Stored data>
• • • • •
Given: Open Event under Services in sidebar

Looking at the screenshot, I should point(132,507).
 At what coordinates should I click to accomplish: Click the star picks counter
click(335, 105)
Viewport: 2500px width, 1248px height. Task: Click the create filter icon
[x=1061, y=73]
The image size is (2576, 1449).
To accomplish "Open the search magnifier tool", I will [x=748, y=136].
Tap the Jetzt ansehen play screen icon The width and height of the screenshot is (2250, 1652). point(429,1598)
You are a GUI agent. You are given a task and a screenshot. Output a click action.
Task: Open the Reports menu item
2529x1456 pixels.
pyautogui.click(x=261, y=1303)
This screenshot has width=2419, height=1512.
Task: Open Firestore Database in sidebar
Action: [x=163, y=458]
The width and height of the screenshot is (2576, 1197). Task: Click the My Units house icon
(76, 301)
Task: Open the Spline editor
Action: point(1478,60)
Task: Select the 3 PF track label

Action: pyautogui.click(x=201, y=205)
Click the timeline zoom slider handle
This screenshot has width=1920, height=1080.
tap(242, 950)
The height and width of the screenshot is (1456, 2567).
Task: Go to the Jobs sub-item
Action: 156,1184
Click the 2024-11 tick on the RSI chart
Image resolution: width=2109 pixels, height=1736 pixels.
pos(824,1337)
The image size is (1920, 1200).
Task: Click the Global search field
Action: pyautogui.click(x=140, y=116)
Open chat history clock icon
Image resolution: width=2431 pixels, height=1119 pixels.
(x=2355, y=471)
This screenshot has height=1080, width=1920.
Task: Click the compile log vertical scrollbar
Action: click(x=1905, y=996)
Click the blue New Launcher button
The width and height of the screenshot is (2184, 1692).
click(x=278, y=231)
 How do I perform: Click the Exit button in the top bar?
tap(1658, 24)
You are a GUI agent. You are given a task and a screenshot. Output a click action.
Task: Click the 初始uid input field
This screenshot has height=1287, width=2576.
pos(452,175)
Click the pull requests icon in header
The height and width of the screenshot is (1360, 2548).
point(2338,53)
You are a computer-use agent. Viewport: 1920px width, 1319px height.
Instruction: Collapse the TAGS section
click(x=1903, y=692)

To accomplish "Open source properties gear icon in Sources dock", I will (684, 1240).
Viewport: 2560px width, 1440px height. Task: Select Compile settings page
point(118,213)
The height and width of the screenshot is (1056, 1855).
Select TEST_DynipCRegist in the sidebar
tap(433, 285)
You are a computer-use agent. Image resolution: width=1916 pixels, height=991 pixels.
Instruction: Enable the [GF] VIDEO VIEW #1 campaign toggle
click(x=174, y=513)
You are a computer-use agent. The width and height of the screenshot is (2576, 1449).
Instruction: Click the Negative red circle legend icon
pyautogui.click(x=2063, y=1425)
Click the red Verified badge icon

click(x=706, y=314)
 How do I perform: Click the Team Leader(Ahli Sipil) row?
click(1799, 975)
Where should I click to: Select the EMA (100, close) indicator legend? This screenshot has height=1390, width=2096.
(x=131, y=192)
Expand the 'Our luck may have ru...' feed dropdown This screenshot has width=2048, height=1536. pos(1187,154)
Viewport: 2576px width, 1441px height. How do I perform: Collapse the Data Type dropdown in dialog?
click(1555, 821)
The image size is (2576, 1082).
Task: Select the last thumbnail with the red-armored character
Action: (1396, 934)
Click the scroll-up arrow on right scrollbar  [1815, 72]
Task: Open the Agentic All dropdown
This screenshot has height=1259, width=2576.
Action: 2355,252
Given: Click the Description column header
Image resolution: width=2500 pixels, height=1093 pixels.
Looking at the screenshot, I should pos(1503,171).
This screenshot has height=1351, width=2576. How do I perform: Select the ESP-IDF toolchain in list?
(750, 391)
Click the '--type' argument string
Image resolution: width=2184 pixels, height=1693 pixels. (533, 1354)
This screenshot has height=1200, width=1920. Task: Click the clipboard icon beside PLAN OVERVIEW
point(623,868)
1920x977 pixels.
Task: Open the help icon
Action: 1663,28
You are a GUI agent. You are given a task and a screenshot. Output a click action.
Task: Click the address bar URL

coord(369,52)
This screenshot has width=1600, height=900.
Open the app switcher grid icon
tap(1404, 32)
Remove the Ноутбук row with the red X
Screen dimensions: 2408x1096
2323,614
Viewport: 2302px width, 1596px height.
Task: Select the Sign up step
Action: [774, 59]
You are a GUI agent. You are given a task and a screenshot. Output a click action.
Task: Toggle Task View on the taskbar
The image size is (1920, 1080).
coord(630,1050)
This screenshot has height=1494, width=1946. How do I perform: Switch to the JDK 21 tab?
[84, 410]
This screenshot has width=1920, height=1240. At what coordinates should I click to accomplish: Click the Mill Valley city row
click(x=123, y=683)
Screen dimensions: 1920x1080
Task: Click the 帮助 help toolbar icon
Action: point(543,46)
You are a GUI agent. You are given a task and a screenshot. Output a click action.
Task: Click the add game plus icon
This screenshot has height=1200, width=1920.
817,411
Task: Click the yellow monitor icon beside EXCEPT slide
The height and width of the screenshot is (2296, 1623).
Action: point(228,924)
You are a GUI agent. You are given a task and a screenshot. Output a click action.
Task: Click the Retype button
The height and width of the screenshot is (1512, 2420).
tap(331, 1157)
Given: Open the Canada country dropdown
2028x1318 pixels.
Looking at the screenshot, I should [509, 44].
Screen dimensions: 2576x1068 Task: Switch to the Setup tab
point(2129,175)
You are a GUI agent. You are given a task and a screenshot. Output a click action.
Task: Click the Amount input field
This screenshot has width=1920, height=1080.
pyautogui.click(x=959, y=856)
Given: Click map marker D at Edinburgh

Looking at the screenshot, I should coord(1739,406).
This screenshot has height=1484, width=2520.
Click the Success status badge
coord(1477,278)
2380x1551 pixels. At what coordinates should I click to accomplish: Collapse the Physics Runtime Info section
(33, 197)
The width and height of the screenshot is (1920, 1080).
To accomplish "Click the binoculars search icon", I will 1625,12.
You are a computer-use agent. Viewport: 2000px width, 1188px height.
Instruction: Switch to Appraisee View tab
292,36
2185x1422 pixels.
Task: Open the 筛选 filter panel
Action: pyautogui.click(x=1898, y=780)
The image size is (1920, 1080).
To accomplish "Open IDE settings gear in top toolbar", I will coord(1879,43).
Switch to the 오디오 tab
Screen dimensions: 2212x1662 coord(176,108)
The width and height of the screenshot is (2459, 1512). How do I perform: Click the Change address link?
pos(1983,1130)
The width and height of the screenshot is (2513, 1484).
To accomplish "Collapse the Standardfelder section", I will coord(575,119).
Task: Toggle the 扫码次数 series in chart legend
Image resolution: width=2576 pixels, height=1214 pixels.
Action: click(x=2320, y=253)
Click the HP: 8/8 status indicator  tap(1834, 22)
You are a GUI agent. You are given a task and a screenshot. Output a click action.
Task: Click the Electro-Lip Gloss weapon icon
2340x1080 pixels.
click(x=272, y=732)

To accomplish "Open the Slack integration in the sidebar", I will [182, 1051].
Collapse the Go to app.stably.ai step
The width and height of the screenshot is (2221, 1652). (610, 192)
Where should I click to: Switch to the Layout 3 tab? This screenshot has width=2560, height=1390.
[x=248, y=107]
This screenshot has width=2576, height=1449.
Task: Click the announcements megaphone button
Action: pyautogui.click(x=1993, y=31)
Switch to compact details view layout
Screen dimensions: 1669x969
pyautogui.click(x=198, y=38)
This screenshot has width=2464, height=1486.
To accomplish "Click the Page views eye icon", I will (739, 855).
• • • • •
Exercise goal>
Set down every entry once more, exactly as it was written above.

Solved problem>
Given: Open Event under Services in sidebar

Looking at the screenshot, I should point(132,507).
 At what coordinates should I click to accomplish: Click the star picks counter
click(335, 105)
Viewport: 2500px width, 1248px height. Task: Click the create filter icon
[x=1061, y=73]
The image size is (2576, 1449).
To accomplish "Open the search magnifier tool", I will [x=748, y=136].
Tap the Jetzt ansehen play screen icon The width and height of the screenshot is (2250, 1652). point(429,1598)
You are a GUI agent. You are given a task and a screenshot. Output a click action.
Task: Open the Reports menu item
2529x1456 pixels.
pyautogui.click(x=261, y=1303)
This screenshot has width=2419, height=1512.
Task: Open Firestore Database in sidebar
Action: [x=163, y=458]
The width and height of the screenshot is (2576, 1197). Task: Click the My Units house icon
(76, 301)
Task: Open the Spline editor
Action: point(1478,60)
Task: Select the 3 PF track label

Action: pyautogui.click(x=201, y=205)
Click the timeline zoom slider handle
This screenshot has width=1920, height=1080.
tap(242, 950)
The height and width of the screenshot is (1456, 2567).
Task: Go to the Jobs sub-item
Action: 156,1184
Click the 2024-11 tick on the RSI chart
Image resolution: width=2109 pixels, height=1736 pixels.
pos(824,1337)
The image size is (1920, 1200).
Task: Click the Global search field
Action: pyautogui.click(x=140, y=116)
Open chat history clock icon
Image resolution: width=2431 pixels, height=1119 pixels.
(x=2355, y=471)
This screenshot has height=1080, width=1920.
Task: Click the compile log vertical scrollbar
Action: click(x=1905, y=996)
Click the blue New Launcher button
The width and height of the screenshot is (2184, 1692).
click(x=278, y=231)
 How do I perform: Click the Exit button in the top bar?
tap(1658, 24)
You are a GUI agent. You are given a task and a screenshot. Output a click action.
Task: Click the 初始uid input field
This screenshot has height=1287, width=2576.
pos(452,175)
Click the pull requests icon in header
The height and width of the screenshot is (1360, 2548).
point(2338,53)
You are a computer-use agent. Viewport: 1920px width, 1319px height.
Instruction: Collapse the TAGS section
click(x=1903, y=692)

To accomplish "Open source properties gear icon in Sources dock", I will (684, 1240).
Viewport: 2560px width, 1440px height. Task: Select Compile settings page
point(118,213)
The height and width of the screenshot is (1056, 1855).
Select TEST_DynipCRegist in the sidebar
tap(433, 285)
You are a computer-use agent. Image resolution: width=1916 pixels, height=991 pixels.
Instruction: Enable the [GF] VIDEO VIEW #1 campaign toggle
click(x=174, y=513)
You are a computer-use agent. The width and height of the screenshot is (2576, 1449).
Instruction: Click the Negative red circle legend icon
pyautogui.click(x=2063, y=1425)
Click the red Verified badge icon

click(x=706, y=314)
 How do I perform: Click the Team Leader(Ahli Sipil) row?
click(1799, 975)
Where should I click to: Select the EMA (100, close) indicator legend? This screenshot has height=1390, width=2096.
(x=131, y=192)
Expand the 'Our luck may have ru...' feed dropdown This screenshot has width=2048, height=1536. pos(1187,154)
Viewport: 2576px width, 1441px height. How do I perform: Collapse the Data Type dropdown in dialog?
click(1555, 821)
The image size is (2576, 1082).
Task: Select the last thumbnail with the red-armored character
Action: (1396, 934)
Click the scroll-up arrow on right scrollbar  [1815, 72]
Task: Open the Agentic All dropdown
This screenshot has height=1259, width=2576.
Action: 2355,252
Given: Click the Description column header
Image resolution: width=2500 pixels, height=1093 pixels.
Looking at the screenshot, I should pos(1503,171).
This screenshot has height=1351, width=2576. How do I perform: Select the ESP-IDF toolchain in list?
(750, 391)
Click the '--type' argument string
Image resolution: width=2184 pixels, height=1693 pixels. (533, 1354)
This screenshot has height=1200, width=1920. Task: Click the clipboard icon beside PLAN OVERVIEW
point(623,868)
1920x977 pixels.
Task: Open the help icon
Action: 1663,28
You are a GUI agent. You are given a task and a screenshot. Output a click action.
Task: Click the address bar URL

coord(369,52)
This screenshot has width=1600, height=900.
Open the app switcher grid icon
tap(1404, 32)
Remove the Ноутбук row with the red X
Screen dimensions: 2408x1096
2323,614
Viewport: 2302px width, 1596px height.
Task: Select the Sign up step
Action: [774, 59]
You are a GUI agent. You are given a task and a screenshot. Output a click action.
Task: Toggle Task View on the taskbar
The image size is (1920, 1080).
coord(630,1050)
This screenshot has height=1494, width=1946. How do I perform: Switch to the JDK 21 tab?
[84, 410]
This screenshot has width=1920, height=1240. At what coordinates should I click to accomplish: Click the Mill Valley city row
click(x=123, y=683)
Screen dimensions: 1920x1080
Task: Click the 帮助 help toolbar icon
Action: point(543,46)
You are a GUI agent. You are given a task and a screenshot. Output a click action.
Task: Click the add game plus icon
This screenshot has height=1200, width=1920.
817,411
Task: Click the yellow monitor icon beside EXCEPT slide
The height and width of the screenshot is (2296, 1623).
Action: point(228,924)
You are a GUI agent. You are given a task and a screenshot. Output a click action.
Task: Click the Retype button
The height and width of the screenshot is (1512, 2420).
tap(331, 1157)
Given: Open the Canada country dropdown
2028x1318 pixels.
Looking at the screenshot, I should [509, 44].
Screen dimensions: 2576x1068 Task: Switch to the Setup tab
point(2129,175)
You are a GUI agent. You are given a task and a screenshot. Output a click action.
Task: Click the Amount input field
This screenshot has width=1920, height=1080.
pyautogui.click(x=959, y=856)
Given: Click map marker D at Edinburgh

Looking at the screenshot, I should coord(1739,406).
This screenshot has height=1484, width=2520.
Click the Success status badge
coord(1477,278)
2380x1551 pixels. At what coordinates should I click to accomplish: Collapse the Physics Runtime Info section
(33, 197)
The width and height of the screenshot is (1920, 1080).
To accomplish "Click the binoculars search icon", I will 1625,12.
You are a computer-use agent. Viewport: 2000px width, 1188px height.
Instruction: Switch to Appraisee View tab
292,36
2185x1422 pixels.
Task: Open the 筛选 filter panel
Action: pyautogui.click(x=1898, y=780)
The image size is (1920, 1080).
To accomplish "Open IDE settings gear in top toolbar", I will coord(1879,43).
Switch to the 오디오 tab
Screen dimensions: 2212x1662 coord(176,108)
The width and height of the screenshot is (2459, 1512). How do I perform: Click the Change address link?
pos(1983,1130)
The width and height of the screenshot is (2513, 1484).
To accomplish "Collapse the Standardfelder section", I will coord(575,119).
Task: Toggle the 扫码次数 series in chart legend
Image resolution: width=2576 pixels, height=1214 pixels.
Action: click(x=2320, y=253)
Click the HP: 8/8 status indicator  tap(1834, 22)
You are a GUI agent. You are given a task and a screenshot. Output a click action.
Task: Click the Electro-Lip Gloss weapon icon
2340x1080 pixels.
click(x=272, y=732)

To accomplish "Open the Slack integration in the sidebar", I will [182, 1051].
Collapse the Go to app.stably.ai step
The width and height of the screenshot is (2221, 1652). (610, 192)
Where should I click to: Switch to the Layout 3 tab? This screenshot has width=2560, height=1390.
[x=248, y=107]
This screenshot has width=2576, height=1449.
Task: Click the announcements megaphone button
Action: pyautogui.click(x=1993, y=31)
Switch to compact details view layout
Screen dimensions: 1669x969
pyautogui.click(x=198, y=38)
This screenshot has width=2464, height=1486.
To accomplish "Click the Page views eye icon", I will (739, 855).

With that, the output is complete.